When you login a user(Devise model name User), a key "warden.user.model_name.key" is created which in your case is "warden.user.user.key".

For example:

{ warden.user.user.key => [[1], "$2a$10$KItas1NKsvunK0O5w9ioWu"] }

where

1 is the id of the logged in user.

$2a$10$KItas1NKsvunK0O5w9ioWu aka long-random-string is the partial encrypted password of user with id 1.

You can verify this by going on rails console and executing

User.find(1).encrypted_password  
## => "$2a$10$KItas1NKsvunK0O5w9ioWuWp4wbZ4iympYMqVCRmmvTGapktKqdMe"

UPDATE

could you tell me a bit more about this partial encrypted password? why is it partial and not full?

To answer your above question in the comment, Devise stores the partial encrypted_password in the session by invoking authenticatable_salt method. Devise stores the partial encrypted_password as it is more reliable rather than exposing the full encrypted_password in the session(even though its encrypted). That's why the first 30 characters[0,29] of the encrypted_password are extracted and stored in the session.

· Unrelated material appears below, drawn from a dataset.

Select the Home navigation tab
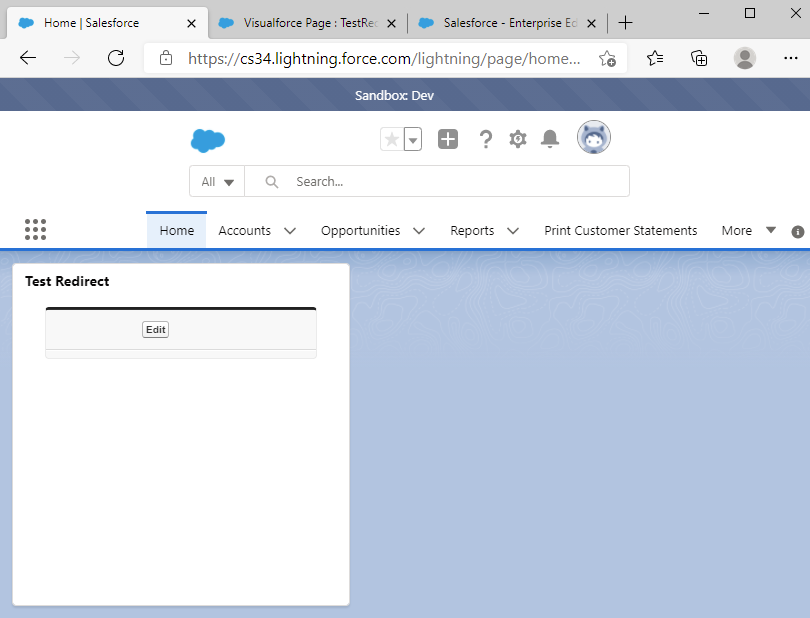The image size is (810, 618). click(x=177, y=230)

  # A reliable way to expose the salt regardless of the implementation.
  def authenticatable_salt
    encrypted_password[0,29] if encrypted_password
  end

You can see the code for authenticatable_salt here.

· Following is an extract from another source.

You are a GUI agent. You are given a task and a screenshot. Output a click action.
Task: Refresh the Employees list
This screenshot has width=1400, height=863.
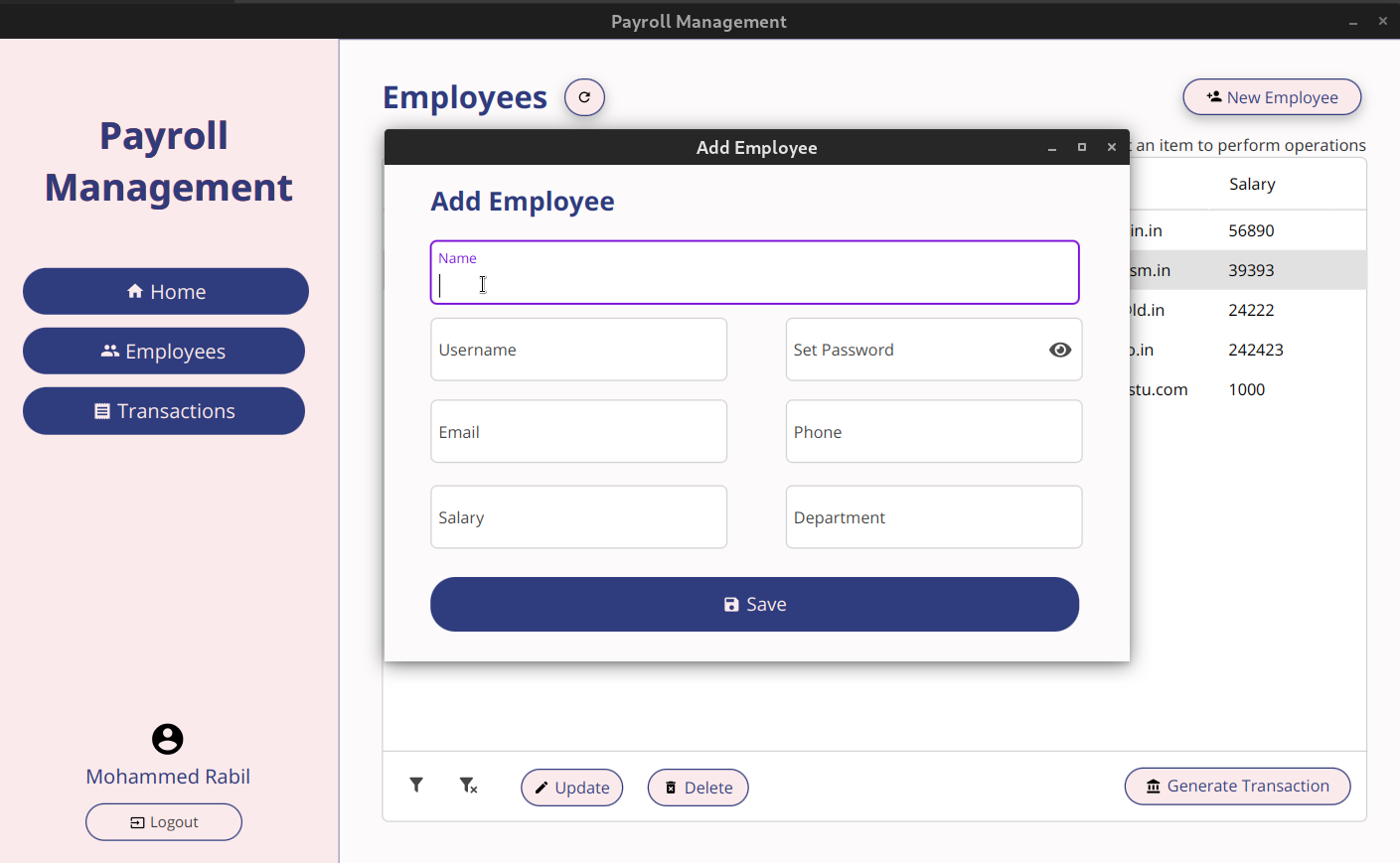point(584,96)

where/when is it used? is it used by Devise, or by Rails, or both?

It is used by Devise for authentication purpose to verify whether or not a particular user is logged in. Ideal use-case would be, how a particular Rails application keeps track of how a user is logged in when a new page is requested. As HTTP requests are stateless, it would be impossible to tell that a given request actually came from that particular user who is logged in? This is why sessions are important as they would allow the application to keep a track of the logged in user from one request to another until the session expires.